La Cour de justice de l’Union européenne a rendu, le 25 octobre 2017, une décision fondamentale relative à la mobilité des sociétés au sein de l’Union. Une société commerciale a décidé de transférer son siège statutaire vers un autre État membre afin de se transformer en une entité de droit local. Cette opération devait s’effectuer sans le moindre déplacement du siège réel ou des activités économiques effectives de la structure dans l’État d’origine.
L’autorité chargée du registre national a toutefois refusé la radiation de la société au motif qu’une procédure de liquidation était légalement obligatoire avant tout transfert. La juridiction suprême nationale a alors saisi la Cour de justice d’une question préjudicielle portant sur l’interprétation des articles du traité sur le fonctionnement.
Le litige porte sur la compatibilité d’une telle exigence de dissolution préalable avec le principe européen de la liberté d’établissement des personnes morales. Le juge européen affirme que la liberté d’établissement s’oppose à une législation nationale imposant la liquidation forcée d’une société lors d’une transformation transfrontalière. L’étude examine l’applicabilité de la liberté d’établissement au transfert du siège statutaire avant d’analyser l’invalidité de l’obligation de liquidation imposée par le droit interne.

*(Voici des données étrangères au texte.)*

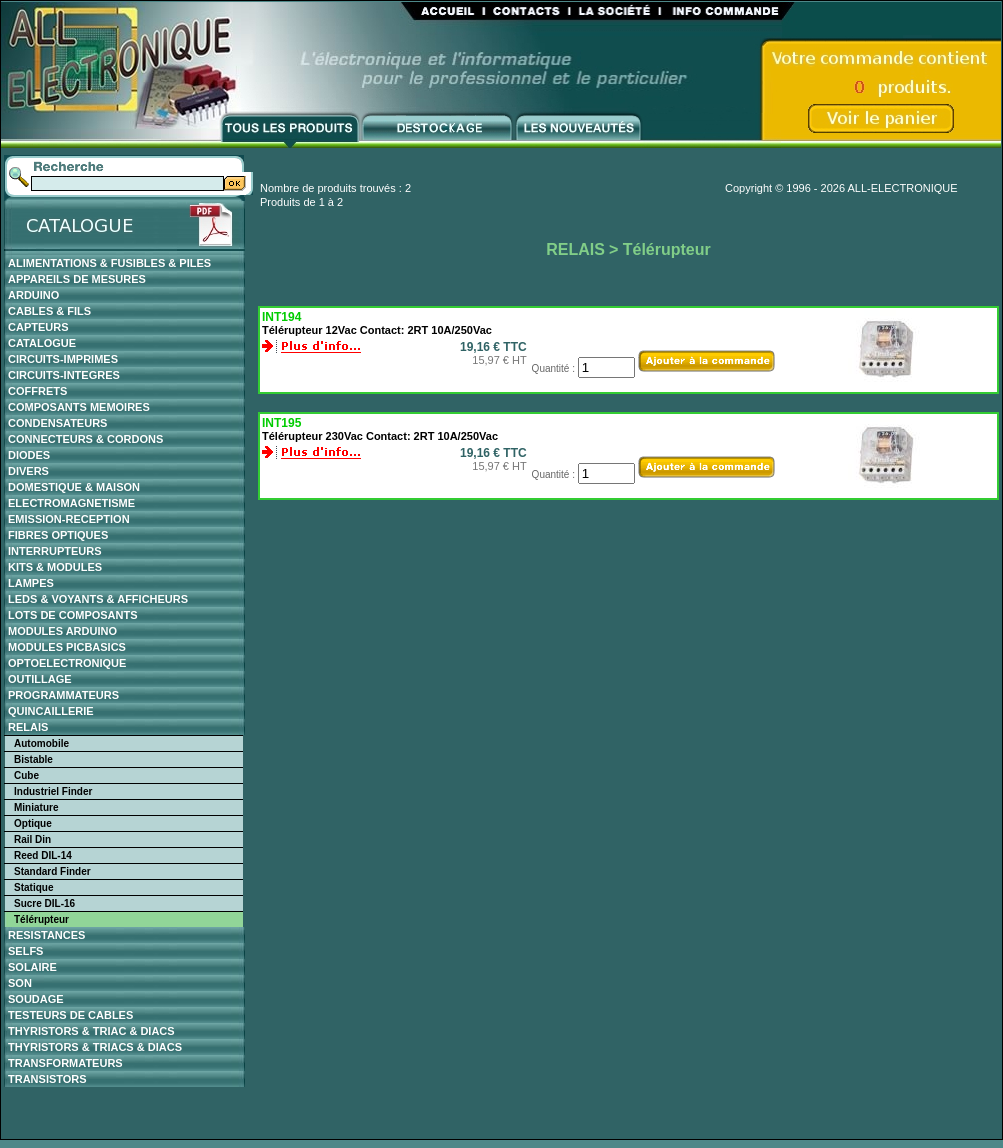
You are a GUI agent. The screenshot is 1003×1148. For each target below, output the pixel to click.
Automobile (41, 743)
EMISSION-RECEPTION (69, 519)
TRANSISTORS (47, 1079)
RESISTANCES (46, 935)
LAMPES (31, 583)
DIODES (29, 455)
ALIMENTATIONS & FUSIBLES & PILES (109, 263)
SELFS (25, 951)
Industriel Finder (53, 791)
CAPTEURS (38, 327)
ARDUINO (33, 295)
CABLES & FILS (49, 311)
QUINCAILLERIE (51, 711)
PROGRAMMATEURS (63, 695)
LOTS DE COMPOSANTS (73, 615)
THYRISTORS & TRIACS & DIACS (95, 1047)
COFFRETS (37, 391)
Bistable (33, 759)
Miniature (36, 807)
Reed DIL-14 (43, 855)
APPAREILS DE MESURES (77, 279)
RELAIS (28, 727)
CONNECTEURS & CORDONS (85, 439)
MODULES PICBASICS (67, 647)
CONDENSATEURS (57, 423)
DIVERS (28, 471)
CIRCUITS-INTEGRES (64, 375)
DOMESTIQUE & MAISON (74, 487)
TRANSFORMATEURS (65, 1063)
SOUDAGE (36, 999)
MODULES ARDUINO (62, 631)
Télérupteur (41, 919)
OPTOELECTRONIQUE (67, 663)
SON (20, 983)
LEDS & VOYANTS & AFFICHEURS (98, 599)
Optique (33, 823)
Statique (33, 887)
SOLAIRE (32, 967)
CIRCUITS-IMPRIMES (63, 359)
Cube (26, 775)
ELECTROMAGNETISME (71, 503)
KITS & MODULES (55, 567)
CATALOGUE (42, 343)
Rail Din (32, 839)
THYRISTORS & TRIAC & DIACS (91, 1031)
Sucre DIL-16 (44, 903)
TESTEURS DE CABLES (70, 1015)
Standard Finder (52, 871)
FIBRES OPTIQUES (58, 535)
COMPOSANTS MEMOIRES (79, 407)
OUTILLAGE (40, 679)
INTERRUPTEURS (55, 551)
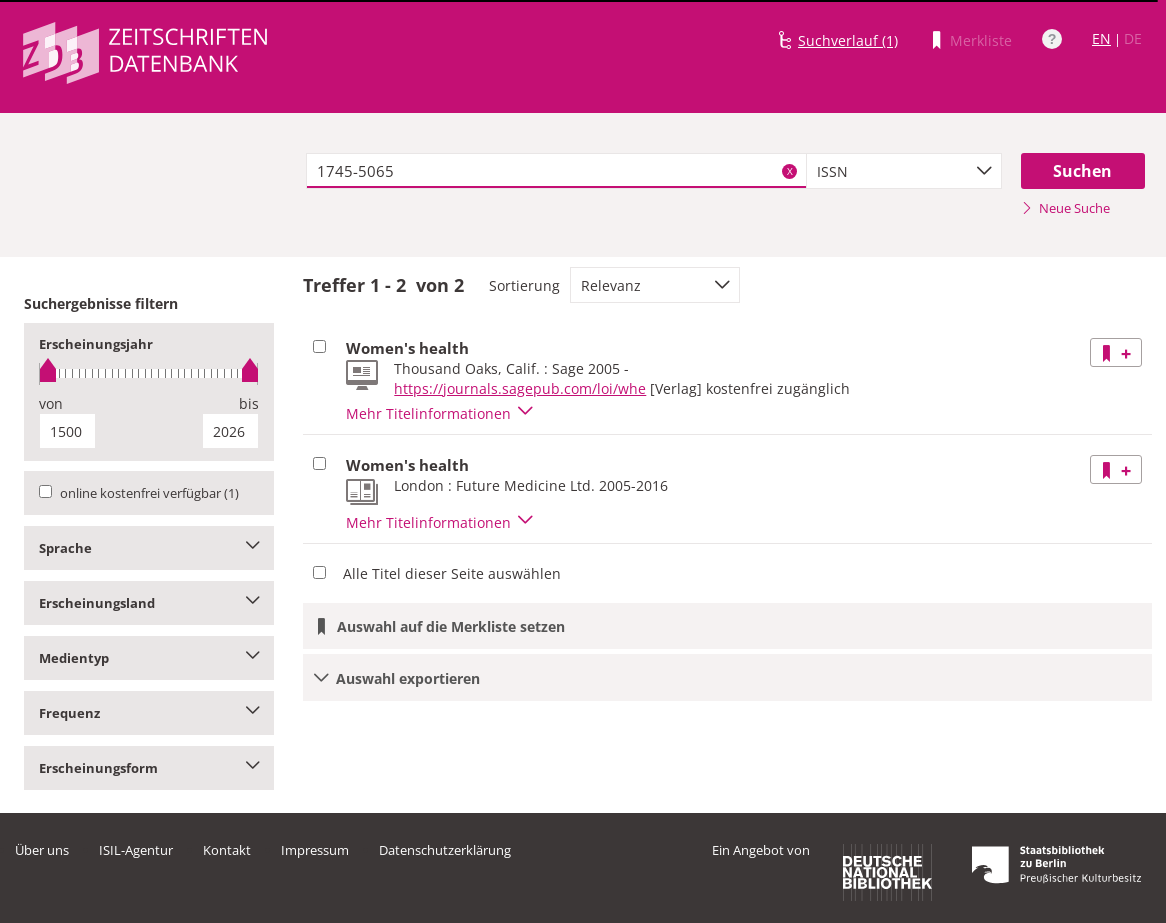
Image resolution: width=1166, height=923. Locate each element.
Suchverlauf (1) (848, 40)
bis (249, 403)
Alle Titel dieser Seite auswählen (452, 573)
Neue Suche (1065, 208)
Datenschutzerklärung (445, 850)
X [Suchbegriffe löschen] (790, 171)
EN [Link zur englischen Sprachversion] (1101, 38)
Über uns (42, 850)
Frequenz (149, 713)
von (51, 403)
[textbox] (556, 171)
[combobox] (904, 171)
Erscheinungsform (149, 768)
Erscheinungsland (149, 603)
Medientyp (149, 658)
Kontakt (227, 850)
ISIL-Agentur (136, 850)
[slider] (149, 373)
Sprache (149, 548)
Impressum (315, 850)
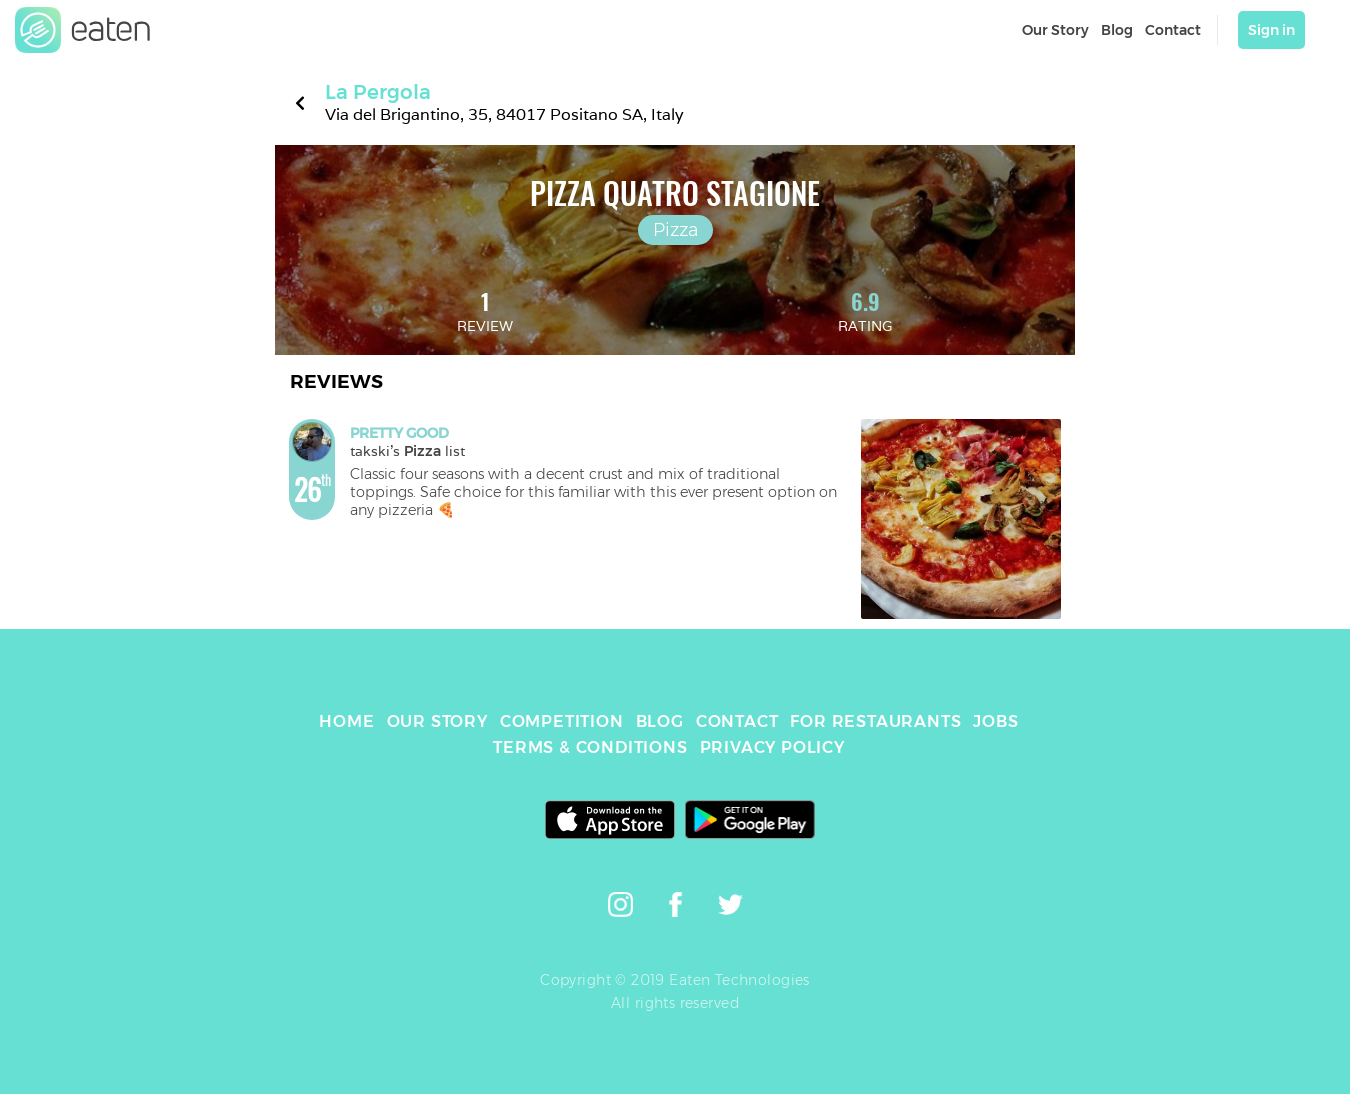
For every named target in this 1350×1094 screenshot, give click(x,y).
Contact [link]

I. L’applicabilité de la liberté d’établissement au transfert de siège statutaire
A. La consécration du droit à la transformation transfrontalière des sociétés
La Cour de justice précise que « la liberté d’établissement est applicable au transfert du siège statutaire d’une société constituée en vertu du droit d’un État membre ». Cette protection bénéficie pleinement aux entités juridiques souhaitant se transformer en une société relevant du droit d’un autre État membre selon les conditions locales. L’inclusion des opérations de transformation transfrontalière dans le champ d’application de la liberté d’établissement renforce considérablement la libre circulation des capitaux et des entreprises.
B. L’indifférence du maintien des activités économiques dans l’État d’origine
Le juge européen souligne fermement que la liberté s’applique même « sans déplacement du siège réel de ladite société » vers le territoire de l’État d’accueil. Le transfert du seul siège statutaire suffit donc à déclencher la protection offerte par les traités malgré l’absence de transfert effectif des infrastructures de production. Cette interprétation extensive permet aux opérateurs économiques de choisir le régime juridique le plus adapté à leurs besoins sans nécessairement modifier leur implantation matérielle. La reconnaissance de cette liberté fondamentale de transformation appelle maintenant une évaluation de la conformité des obstacles procéduraux maintenus par les autorités de l’État.
II. L’invalidation du mécanisme de liquidation obligatoire par le juge européen
A. L’identification d’une entrave injustifiée à la mobilité sociétaire
Le droit de l’Union rejette les réglementations qui subordonnent le transfert de siège « à la liquidation de la première société » avant sa radiation du registre. Une telle exigence administrative constitue une restriction disproportionnée car elle entraîne la mort juridique de l’entité au lieu de favoriser sa continuité économique transfrontalière. L’entrave est ici manifeste puisque la mesure nationale rend impossible l’exercice du droit de transformation sans passer par une phase de dissolution totale très coûteuse.
B. La primauté des libertés de circulation sur les formalités restrictives nationales
Les articles 49 et 54 du traité « s’opposent à une réglementation » nationale qui impose systématiquement la liquidation d’une structure souhaitant modifier son droit applicable. Le respect des conditions imposées par la législation de l’autre État membre doit demeurer l’unique critère de validité pour cette opération complexe de mobilité européenne. La solution retenue consacre ainsi la supériorité des libertés fondamentales du marché unique sur les mécanismes de contrôle étatiques jugés excessifs par le juge européen.